声门下区为声带下至环状软骨下缘以上的喉腔,被环状软骨环包围,是气管最狭窄的部分。正常的婴儿出生时出生时声门下区直径为5-7mm,随后稳定增长,到成人时平均为20mm。

声门下狭窄是指各种原因造成的声门下区管腔结构变窄,致呼吸困难、伴或不伴反复喉喘鸣的一种疾病。

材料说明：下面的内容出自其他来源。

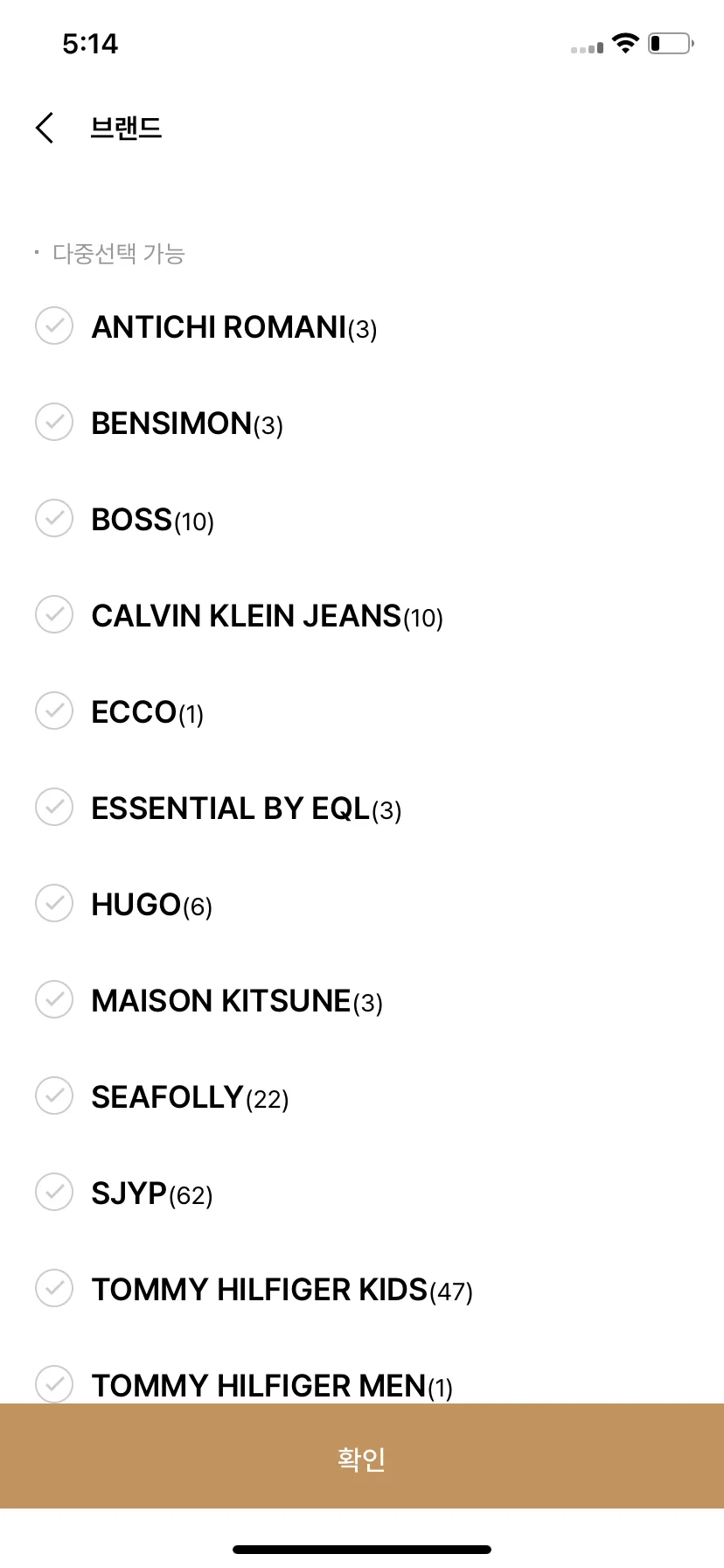Screen dimensions: 724x1568
Task: Tap the Wi-Fi status icon
Action: [625, 43]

目前声门下狭窄分度多采用Myer-Cotton方法:一度狭窄:管腔阻塞面积占总面积的 0~50%;二度狭窄:管腔阻塞面积占总面积的 51%~70%;三度狭窄:管腔阻塞面积占总面积的 71%~99%;四度狭窄:管腔完全闭塞。一、二度属轻度狭窄,三、四度属重度狭窄。

声门下狭窄病因可分为先天性及获得性两类

1.先天性声门下狭窄:多为先天性发育异常,是由于环状软骨发育畸形致声门下区直径变小,足月新生儿小于4mm,早产儿小于3mm时即可诊断。可能是由环状软骨环不完全成环造成,占先天喉畸形10-15%。典型临床表现为双向或吸气相喘鸣音。此外还有先天性喉蹼、先天性喉闭锁、声门下囊肿、声门下血管瘤等先天性疾病。

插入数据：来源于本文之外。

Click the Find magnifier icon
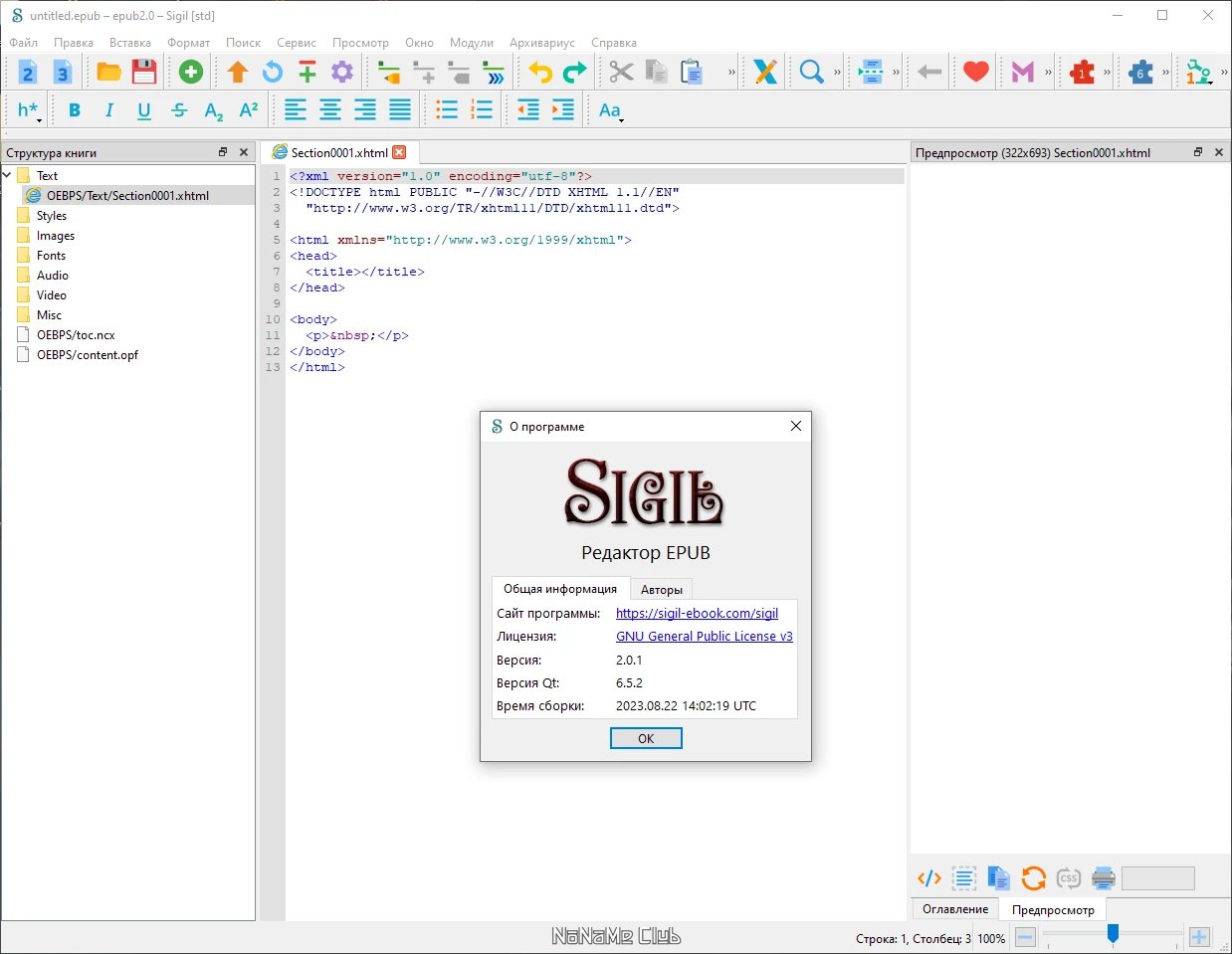1232x954 pixels. [812, 72]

2.获得性声门下狭窄:医源性损伤,如气管插管或气管切开术后的瘢痕形成。气管插管后常会发生上皮损伤,已插管≥1周且需要插管3次及以上的婴儿中,获得性声门下狭窄和喉损伤更常见,使用过大的气管内导管也很可能是影响因素之一。拔管后出现的喘鸣是中至重度声门下狭窄或喉损伤的最常见体征。患儿可有慢性症状,或仅在急性上呼吸道感染时表现出症状。此外,创伤、肿瘤或炎症等均可能导致获得性声门下狭窄。

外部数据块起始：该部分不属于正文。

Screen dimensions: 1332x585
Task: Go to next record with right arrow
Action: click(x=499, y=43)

因此对于出现不明原因的喘鸣的儿童,应进行呼吸内镜评估以确定气道梗阻的水平和原因。临床表现轻的可临床观察,严重者需内镜介入治疗(可以通过支气管镜行激光治疗、球囊扩张术或支架置入术来扩张狭窄的气道),或外科手术来纠正狭窄,这通常涉及到气道重建手术。

经支气管镜球囊扩张术是通过支气管镜将球囊导管送入气道狭窄的部位,通过给球囊内注入生理盐水或送气,进行局部支气管物理性高压扩张成形,使狭窄的气道开放,提高通气功能。

经支气管镜消融术:可分为热消融术(电凝、电切、激光刀)与冷消融术(冻融、冻切),两者相互结合,能有效治疗婴幼儿呼吸道狭窄、呼吸道内增生性疾病。

经支气管镜支架置入术:当气管、支气管狭窄导致出现呼吸困难等临床症状时,若常规治疗无法缓解狭窄,可通过支架植入支持狭窄的呼吸道,保持呼吸道通畅,缓解呼吸困难。与消融术比较,支架置入术更适用于非占位性病变导致的呼吸道狭窄。

经支气管镜呼吸介入治疗术相较于传统外科手术,治疗优点为安全性较高,创伤小、出血风险低、恢复快、疗效显著,尽可能保证狭窄处以下支气管的通畅及肺功能,改善患者的生活质量,患者痛苦小,全程无痛操作。目前已经越来越多的用于各种原因引起的气管支气管狭窄性疾病,较于传统手术有效改善因气道狭窄所致的反复喘息、喉鸣、呼吸困难、慢性咳嗽,提高肺功能,对不明原因的咳嗽、喘息、呼吸困难、喉鸣等提供诊断和治疗思路。